Theta Curve

ThetaCurve is a perl script for calculating the a multilocus maximum likelihood value of the per locus Watterson's estimator of the population mutation rate theta.


The script uses the recursion equations of Hudson (1991), and then multiplies likelihoods across loci. This method assumes a constant mutation rate across loci, and makes the (conservative) assumption of no recombination. Included is an example file with locus data taken from Wright et al.(2003). The script is used as follows:

perl thetacurve.pl < infile

where infile can be the name of any text file. The infile should be structured exactly like the example file, with the name of a locus, the number of sequences/alleles, the number of segregating sites, and finally the number of base pairs analyzed each on separate lines.
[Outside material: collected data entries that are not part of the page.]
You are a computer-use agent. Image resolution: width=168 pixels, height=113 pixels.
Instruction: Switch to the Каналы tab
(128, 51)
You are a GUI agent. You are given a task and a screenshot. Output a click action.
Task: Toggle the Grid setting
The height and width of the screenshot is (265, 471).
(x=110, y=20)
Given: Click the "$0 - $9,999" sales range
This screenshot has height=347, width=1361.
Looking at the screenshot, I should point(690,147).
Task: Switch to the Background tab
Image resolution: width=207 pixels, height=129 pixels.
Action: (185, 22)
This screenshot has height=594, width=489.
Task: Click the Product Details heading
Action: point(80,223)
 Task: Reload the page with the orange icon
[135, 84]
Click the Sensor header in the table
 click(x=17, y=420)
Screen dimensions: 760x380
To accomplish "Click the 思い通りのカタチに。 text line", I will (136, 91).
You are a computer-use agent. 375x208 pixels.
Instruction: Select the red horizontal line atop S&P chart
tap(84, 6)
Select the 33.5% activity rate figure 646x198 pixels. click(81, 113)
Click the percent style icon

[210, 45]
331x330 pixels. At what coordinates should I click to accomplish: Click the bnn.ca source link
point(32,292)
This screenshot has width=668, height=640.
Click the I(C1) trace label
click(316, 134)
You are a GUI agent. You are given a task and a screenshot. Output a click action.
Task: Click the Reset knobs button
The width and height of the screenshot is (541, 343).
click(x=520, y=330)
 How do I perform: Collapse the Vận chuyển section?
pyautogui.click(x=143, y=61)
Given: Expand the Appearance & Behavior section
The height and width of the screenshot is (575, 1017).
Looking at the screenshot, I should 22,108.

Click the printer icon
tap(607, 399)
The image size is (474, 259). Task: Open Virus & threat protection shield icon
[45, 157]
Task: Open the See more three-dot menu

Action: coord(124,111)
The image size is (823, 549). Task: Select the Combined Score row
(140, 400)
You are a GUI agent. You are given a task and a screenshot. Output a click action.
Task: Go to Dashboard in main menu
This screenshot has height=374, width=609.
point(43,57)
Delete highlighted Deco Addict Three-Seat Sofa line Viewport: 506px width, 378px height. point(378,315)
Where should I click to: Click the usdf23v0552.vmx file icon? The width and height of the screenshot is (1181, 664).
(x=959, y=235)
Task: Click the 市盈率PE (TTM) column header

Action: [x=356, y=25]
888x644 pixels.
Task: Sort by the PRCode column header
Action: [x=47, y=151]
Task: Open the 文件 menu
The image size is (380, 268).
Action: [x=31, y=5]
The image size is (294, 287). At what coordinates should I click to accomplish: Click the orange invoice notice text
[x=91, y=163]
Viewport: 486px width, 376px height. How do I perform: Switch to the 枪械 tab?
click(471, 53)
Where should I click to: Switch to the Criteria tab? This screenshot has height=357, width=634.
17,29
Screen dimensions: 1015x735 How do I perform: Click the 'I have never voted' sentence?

The outfile "outfile.txt" will give the maximum likelihood estimate of theta for each locus as well as the multilocus maximum likelihood estimate. For the multilocus values, the script will aslo print out the relative log likelihood of each value of per locus theta (for graphing) and the 95% credible interval of the multilocus estimate.

Download

theta.tgz includes perl code, a readme file, and example data.

References

Hudson RR (1990) Gene genealogies and the coalescent process. Oxford Surveys in Evolutionary Biology, 7, 1-45.

Wright, SI, et al. (2003) Subdivision and haplotype structure in natural populations of Arabidopsis lyrata. Molecular Ecology, 12, 1247-1263.